Instructions to follow
All lines from the opening of the data to the line containing "Task: Click the +451% November 2013 cell" must be returned unchanged, and only those lines.

[Dataset items]
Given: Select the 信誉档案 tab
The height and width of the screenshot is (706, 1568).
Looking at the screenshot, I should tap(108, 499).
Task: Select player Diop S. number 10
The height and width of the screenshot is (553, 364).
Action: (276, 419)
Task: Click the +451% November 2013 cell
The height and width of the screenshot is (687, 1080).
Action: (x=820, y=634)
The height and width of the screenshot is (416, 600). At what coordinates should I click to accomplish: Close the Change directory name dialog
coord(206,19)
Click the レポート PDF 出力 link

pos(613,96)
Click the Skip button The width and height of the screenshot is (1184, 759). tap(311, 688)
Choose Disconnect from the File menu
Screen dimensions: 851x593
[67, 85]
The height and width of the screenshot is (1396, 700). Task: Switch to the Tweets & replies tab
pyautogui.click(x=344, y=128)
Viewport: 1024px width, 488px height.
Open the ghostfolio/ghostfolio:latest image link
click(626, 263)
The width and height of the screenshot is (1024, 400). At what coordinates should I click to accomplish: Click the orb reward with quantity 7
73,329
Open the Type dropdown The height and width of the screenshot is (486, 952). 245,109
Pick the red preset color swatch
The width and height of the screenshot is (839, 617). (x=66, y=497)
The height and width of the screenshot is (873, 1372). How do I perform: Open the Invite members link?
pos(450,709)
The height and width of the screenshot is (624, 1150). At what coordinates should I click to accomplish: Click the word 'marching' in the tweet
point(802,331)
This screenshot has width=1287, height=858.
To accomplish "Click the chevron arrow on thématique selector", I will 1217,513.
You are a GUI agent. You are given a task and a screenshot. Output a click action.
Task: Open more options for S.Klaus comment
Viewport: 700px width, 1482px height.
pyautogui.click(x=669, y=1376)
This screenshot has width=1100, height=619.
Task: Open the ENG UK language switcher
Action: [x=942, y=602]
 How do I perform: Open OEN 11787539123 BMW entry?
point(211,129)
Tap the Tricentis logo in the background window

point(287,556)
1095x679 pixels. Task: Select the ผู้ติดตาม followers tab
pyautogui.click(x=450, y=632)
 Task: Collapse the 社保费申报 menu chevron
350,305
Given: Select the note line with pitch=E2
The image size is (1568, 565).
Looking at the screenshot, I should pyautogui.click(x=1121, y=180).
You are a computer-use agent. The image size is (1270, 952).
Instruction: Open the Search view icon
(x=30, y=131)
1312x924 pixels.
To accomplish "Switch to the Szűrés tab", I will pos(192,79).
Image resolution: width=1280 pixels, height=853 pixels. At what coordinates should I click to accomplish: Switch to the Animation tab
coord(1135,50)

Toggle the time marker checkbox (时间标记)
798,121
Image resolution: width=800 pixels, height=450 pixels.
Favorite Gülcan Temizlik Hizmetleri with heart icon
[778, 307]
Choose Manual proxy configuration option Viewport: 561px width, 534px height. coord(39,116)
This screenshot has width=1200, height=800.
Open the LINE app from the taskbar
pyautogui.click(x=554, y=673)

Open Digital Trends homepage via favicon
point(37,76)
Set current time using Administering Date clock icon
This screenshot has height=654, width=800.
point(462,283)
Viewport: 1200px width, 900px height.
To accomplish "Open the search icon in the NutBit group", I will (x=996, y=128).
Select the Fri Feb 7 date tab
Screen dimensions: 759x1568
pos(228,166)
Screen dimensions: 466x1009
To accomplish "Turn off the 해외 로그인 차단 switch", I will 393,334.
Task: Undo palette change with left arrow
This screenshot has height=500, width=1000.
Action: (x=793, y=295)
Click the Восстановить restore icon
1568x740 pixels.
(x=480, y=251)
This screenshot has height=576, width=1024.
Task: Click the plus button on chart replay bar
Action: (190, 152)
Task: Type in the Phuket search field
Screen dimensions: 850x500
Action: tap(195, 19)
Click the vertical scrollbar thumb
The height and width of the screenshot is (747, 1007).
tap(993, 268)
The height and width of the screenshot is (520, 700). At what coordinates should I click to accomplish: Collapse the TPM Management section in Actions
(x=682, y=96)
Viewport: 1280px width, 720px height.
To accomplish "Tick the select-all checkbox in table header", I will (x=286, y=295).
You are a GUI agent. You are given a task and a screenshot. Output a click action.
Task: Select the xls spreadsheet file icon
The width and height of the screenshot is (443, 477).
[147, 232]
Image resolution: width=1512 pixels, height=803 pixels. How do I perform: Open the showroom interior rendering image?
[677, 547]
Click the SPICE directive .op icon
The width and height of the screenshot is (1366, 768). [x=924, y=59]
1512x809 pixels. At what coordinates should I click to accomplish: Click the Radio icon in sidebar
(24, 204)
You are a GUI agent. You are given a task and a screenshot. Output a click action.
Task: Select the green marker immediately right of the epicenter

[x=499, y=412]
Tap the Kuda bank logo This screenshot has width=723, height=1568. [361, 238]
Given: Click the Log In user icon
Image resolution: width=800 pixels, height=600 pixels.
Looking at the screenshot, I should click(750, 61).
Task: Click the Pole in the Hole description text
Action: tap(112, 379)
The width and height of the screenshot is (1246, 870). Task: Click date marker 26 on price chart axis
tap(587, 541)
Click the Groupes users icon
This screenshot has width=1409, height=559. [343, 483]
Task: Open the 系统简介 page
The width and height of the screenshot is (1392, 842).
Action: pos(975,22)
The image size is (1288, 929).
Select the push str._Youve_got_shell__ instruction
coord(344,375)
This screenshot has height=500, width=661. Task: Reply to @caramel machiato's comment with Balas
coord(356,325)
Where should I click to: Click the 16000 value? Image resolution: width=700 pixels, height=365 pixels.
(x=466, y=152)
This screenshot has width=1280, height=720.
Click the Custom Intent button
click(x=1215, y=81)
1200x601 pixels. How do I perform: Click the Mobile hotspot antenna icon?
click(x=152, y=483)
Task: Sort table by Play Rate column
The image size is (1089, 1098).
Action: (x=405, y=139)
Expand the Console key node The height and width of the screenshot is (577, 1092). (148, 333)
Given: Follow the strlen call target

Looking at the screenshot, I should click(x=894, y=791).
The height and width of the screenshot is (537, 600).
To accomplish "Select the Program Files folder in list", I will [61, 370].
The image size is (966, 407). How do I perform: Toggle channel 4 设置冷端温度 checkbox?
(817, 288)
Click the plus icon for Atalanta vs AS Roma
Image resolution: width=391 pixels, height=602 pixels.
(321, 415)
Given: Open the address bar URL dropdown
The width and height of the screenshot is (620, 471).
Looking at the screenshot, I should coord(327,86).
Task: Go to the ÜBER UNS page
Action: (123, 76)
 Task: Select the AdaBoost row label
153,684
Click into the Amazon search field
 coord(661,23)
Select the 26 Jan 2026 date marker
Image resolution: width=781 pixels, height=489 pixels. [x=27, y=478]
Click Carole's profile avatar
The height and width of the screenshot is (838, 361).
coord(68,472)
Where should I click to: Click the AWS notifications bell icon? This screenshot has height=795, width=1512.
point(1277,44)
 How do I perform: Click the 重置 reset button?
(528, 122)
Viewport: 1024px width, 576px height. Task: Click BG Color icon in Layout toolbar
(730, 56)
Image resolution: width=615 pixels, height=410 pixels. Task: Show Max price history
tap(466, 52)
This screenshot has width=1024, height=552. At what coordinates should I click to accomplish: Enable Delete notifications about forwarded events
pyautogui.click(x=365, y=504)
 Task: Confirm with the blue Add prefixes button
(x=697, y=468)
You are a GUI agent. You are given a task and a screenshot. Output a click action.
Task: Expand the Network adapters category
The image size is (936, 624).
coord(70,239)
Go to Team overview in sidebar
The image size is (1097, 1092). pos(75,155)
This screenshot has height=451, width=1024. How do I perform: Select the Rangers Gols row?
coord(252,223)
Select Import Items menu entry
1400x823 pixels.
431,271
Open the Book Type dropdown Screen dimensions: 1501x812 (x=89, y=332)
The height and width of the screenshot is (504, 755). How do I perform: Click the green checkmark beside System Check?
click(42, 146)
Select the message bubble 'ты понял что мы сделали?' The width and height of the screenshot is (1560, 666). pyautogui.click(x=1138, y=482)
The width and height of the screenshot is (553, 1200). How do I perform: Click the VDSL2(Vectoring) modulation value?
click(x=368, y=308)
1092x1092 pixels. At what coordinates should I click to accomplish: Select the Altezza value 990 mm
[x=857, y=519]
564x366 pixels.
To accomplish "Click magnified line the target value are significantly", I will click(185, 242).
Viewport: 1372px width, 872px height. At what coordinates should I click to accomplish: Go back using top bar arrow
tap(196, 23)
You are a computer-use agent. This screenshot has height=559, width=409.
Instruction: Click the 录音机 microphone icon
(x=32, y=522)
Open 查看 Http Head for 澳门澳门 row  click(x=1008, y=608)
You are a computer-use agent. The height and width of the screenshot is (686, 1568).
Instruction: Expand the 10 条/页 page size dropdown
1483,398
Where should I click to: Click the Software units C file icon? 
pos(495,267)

Answer to this problem
Given: Select the 信誉档案 tab
The height and width of the screenshot is (706, 1568).
Looking at the screenshot, I should tap(108, 499).
Task: Select player Diop S. number 10
The height and width of the screenshot is (553, 364).
Action: (276, 419)
Task: Click the +451% November 2013 cell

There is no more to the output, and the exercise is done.